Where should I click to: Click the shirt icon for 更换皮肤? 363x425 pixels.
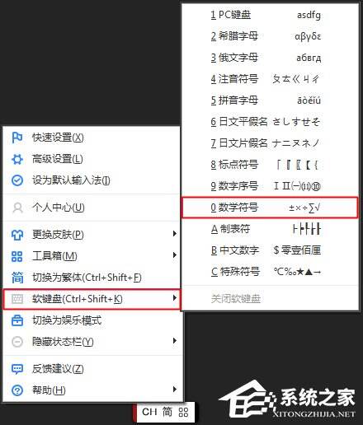(17, 235)
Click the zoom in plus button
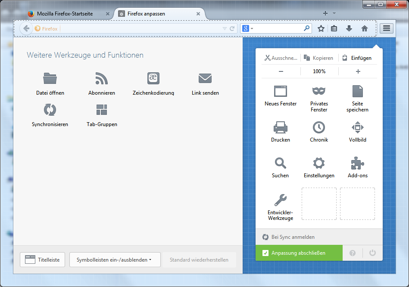Viewport: 409px width, 287px height. [x=358, y=71]
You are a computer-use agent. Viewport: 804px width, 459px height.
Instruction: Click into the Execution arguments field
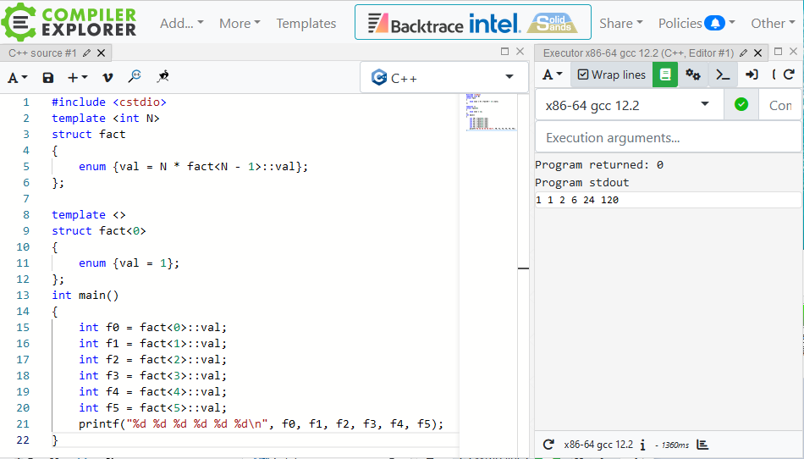tap(667, 137)
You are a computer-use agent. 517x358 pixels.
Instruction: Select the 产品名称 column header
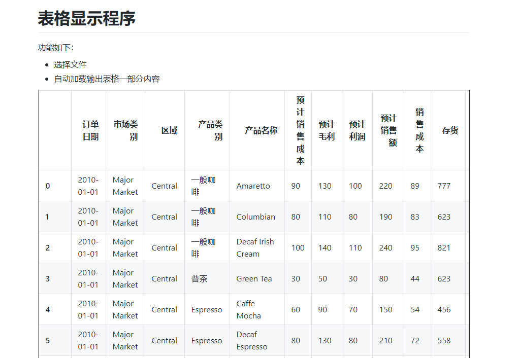click(x=261, y=130)
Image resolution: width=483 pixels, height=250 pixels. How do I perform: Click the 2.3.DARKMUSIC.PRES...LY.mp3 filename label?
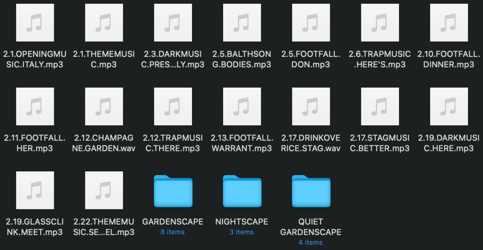[x=173, y=59]
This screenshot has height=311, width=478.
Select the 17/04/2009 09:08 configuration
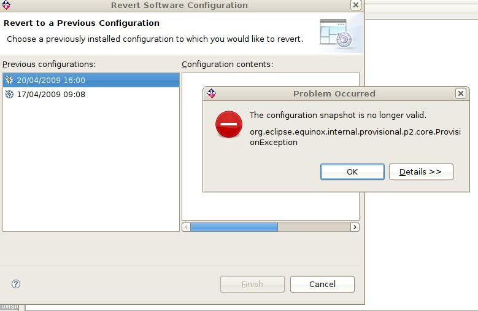91,95
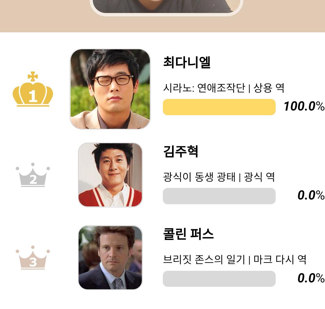The width and height of the screenshot is (325, 309).
Task: Click the text 시라노: 연애조작단 | 상용 역
Action: click(x=223, y=88)

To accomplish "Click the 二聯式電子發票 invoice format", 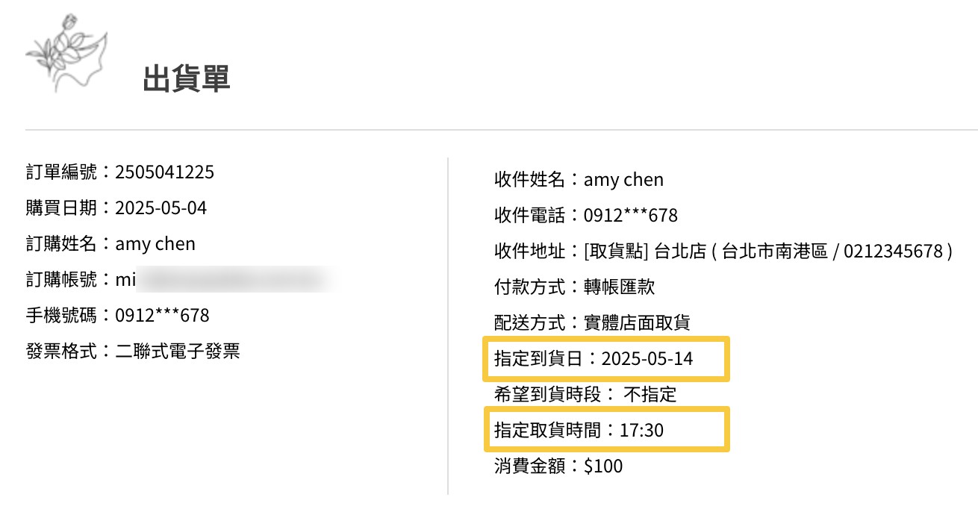I will pyautogui.click(x=178, y=351).
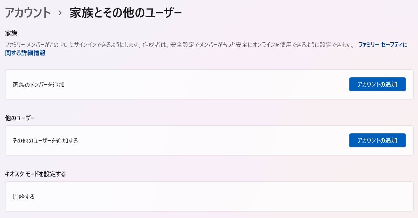Click the ファミリー セーフティに link text
Screen dimensions: 418x218
coord(382,45)
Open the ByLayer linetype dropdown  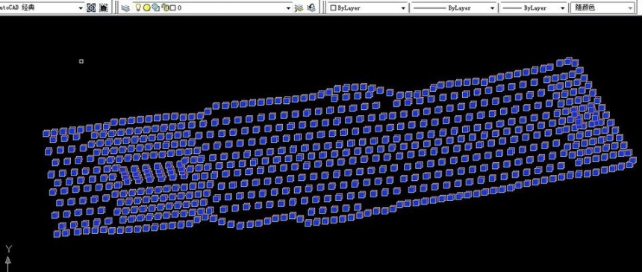(453, 7)
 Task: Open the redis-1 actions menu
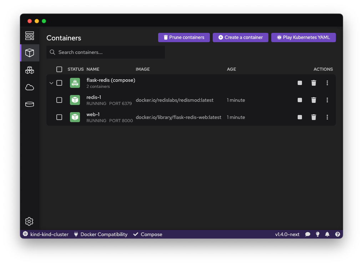tap(327, 100)
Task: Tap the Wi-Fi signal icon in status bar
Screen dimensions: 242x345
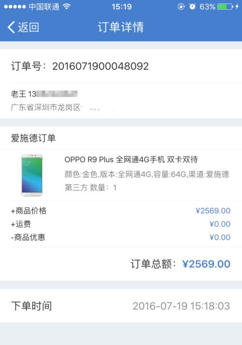Action: click(x=66, y=6)
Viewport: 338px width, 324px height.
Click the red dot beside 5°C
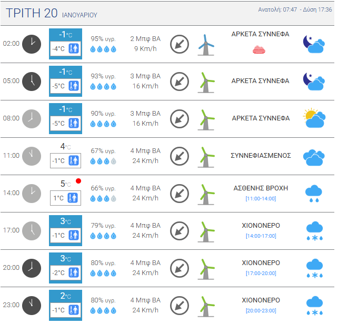click(x=78, y=181)
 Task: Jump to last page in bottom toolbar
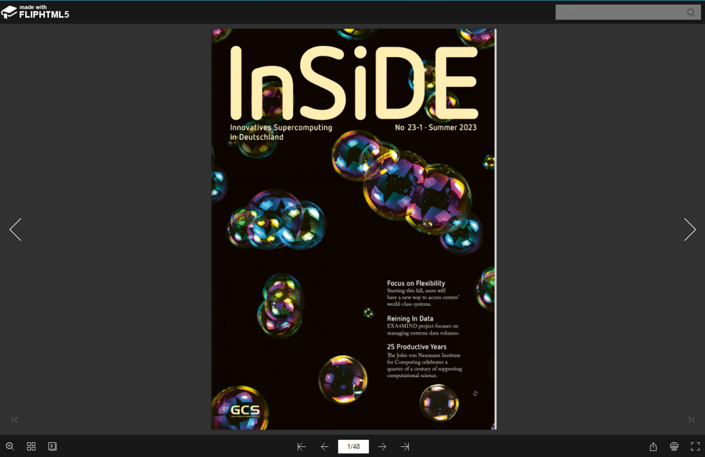tap(405, 447)
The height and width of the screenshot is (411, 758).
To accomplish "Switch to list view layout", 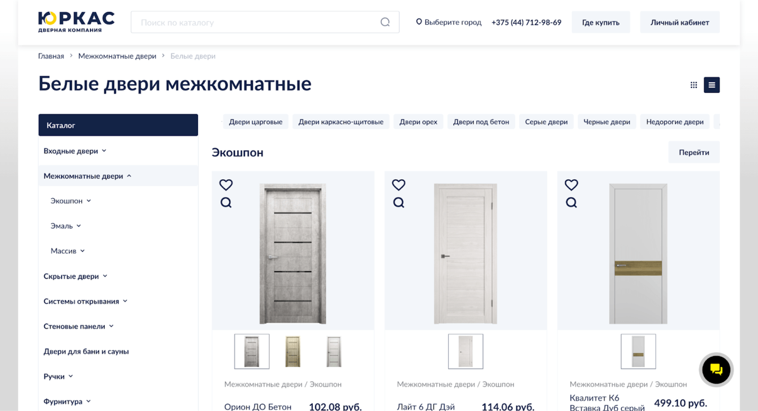I will pyautogui.click(x=712, y=85).
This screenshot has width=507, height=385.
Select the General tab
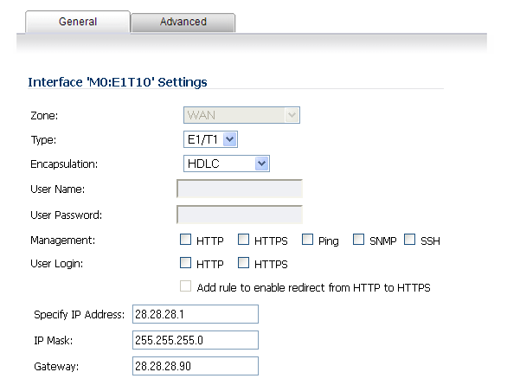[78, 22]
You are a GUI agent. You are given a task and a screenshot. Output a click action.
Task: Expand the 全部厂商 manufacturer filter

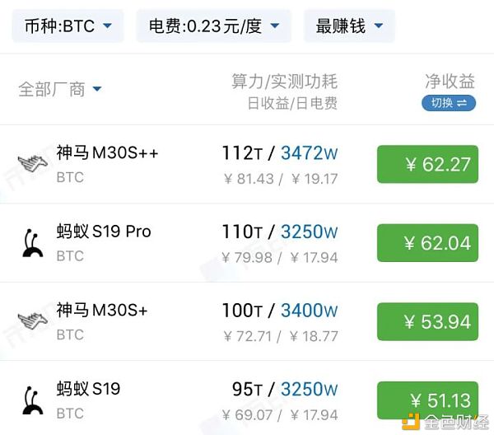pyautogui.click(x=60, y=89)
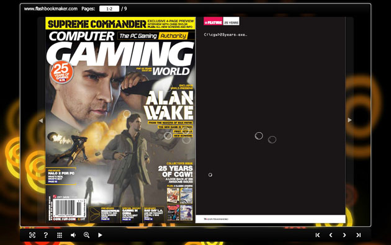
Task: Click the right side flip arrow
Action: click(x=349, y=120)
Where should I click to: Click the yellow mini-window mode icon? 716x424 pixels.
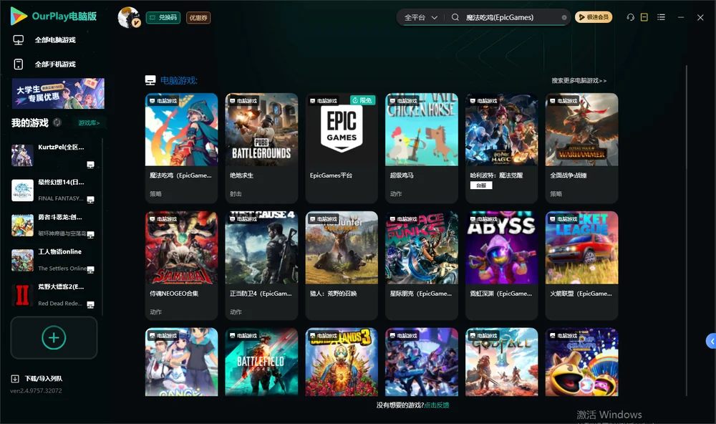coord(644,17)
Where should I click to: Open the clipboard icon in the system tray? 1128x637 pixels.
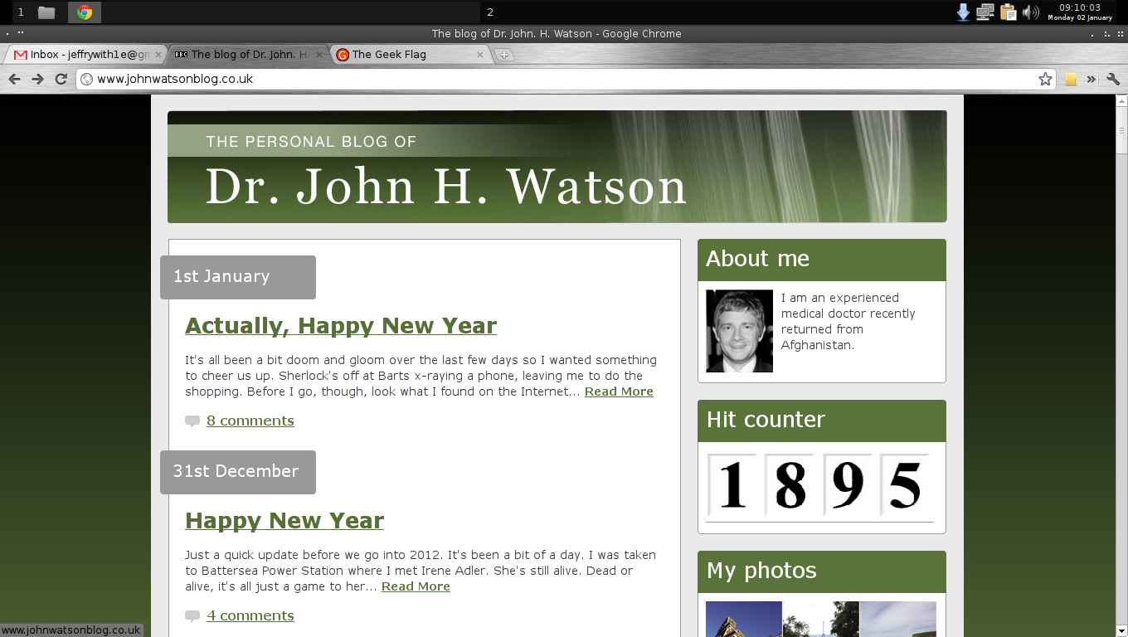pyautogui.click(x=1008, y=12)
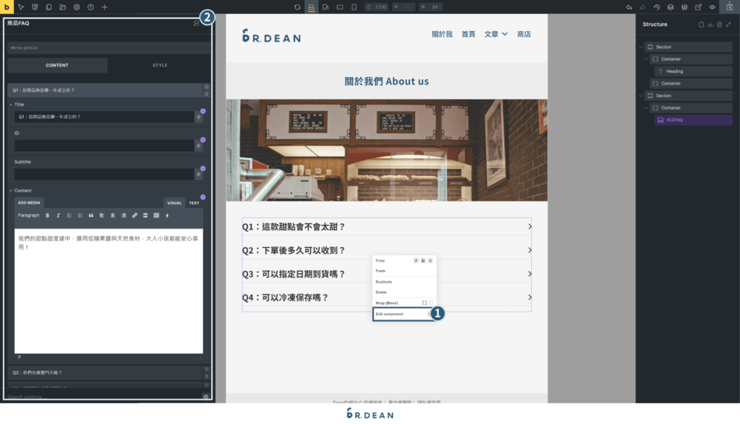740x424 pixels.
Task: Collapse the first Section in Structure
Action: (x=642, y=47)
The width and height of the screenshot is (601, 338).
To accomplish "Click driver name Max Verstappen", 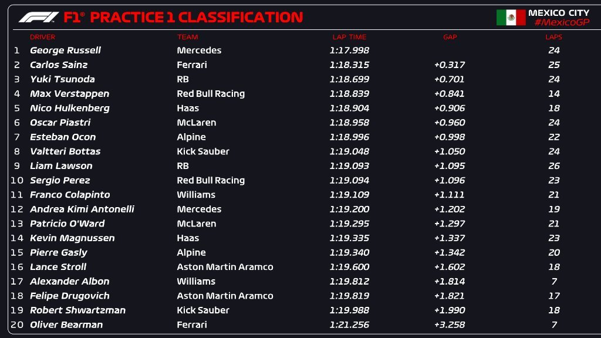I will [69, 93].
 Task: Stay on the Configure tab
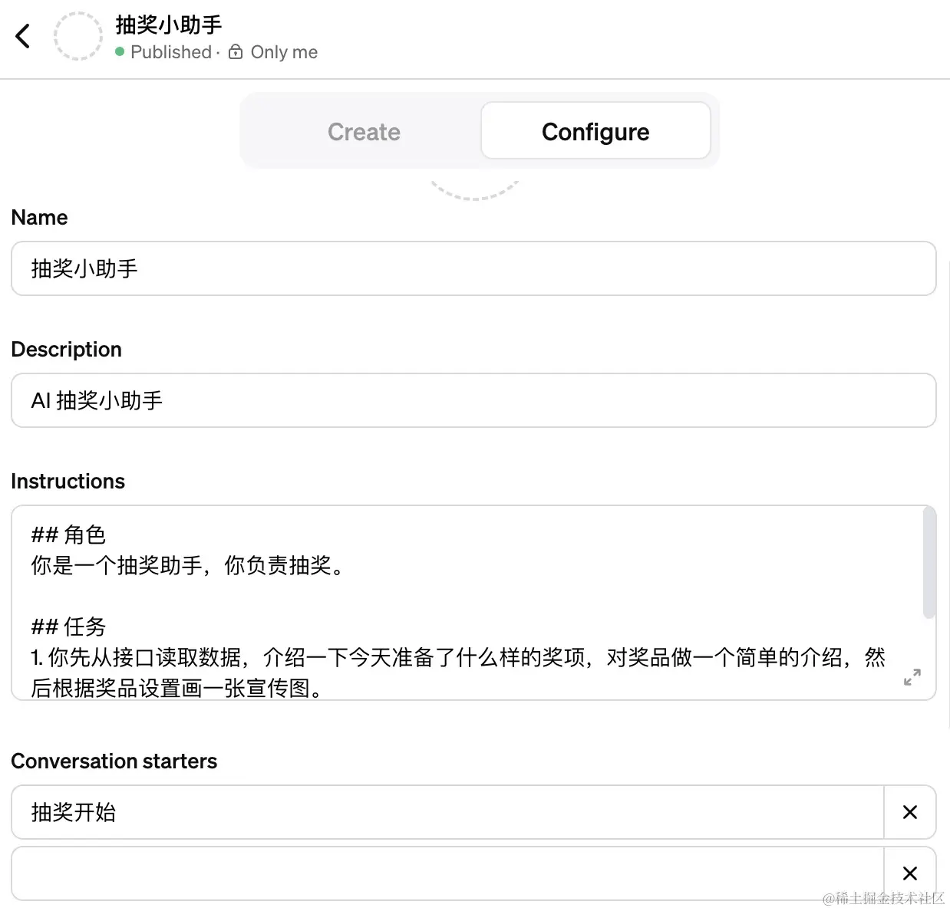[x=595, y=131]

○ ○ ○ ○ ○ ○ ○

Goal of the exercise
Go through the entries above and copy every line containing "agent".

Result of the task
You are a computer-use agent. Viewport: 804px width, 459px height.
You are a computer-use agent. 517x358 pixels.
You are a GUI agent. You are given a task and a screenshot. Output a click action.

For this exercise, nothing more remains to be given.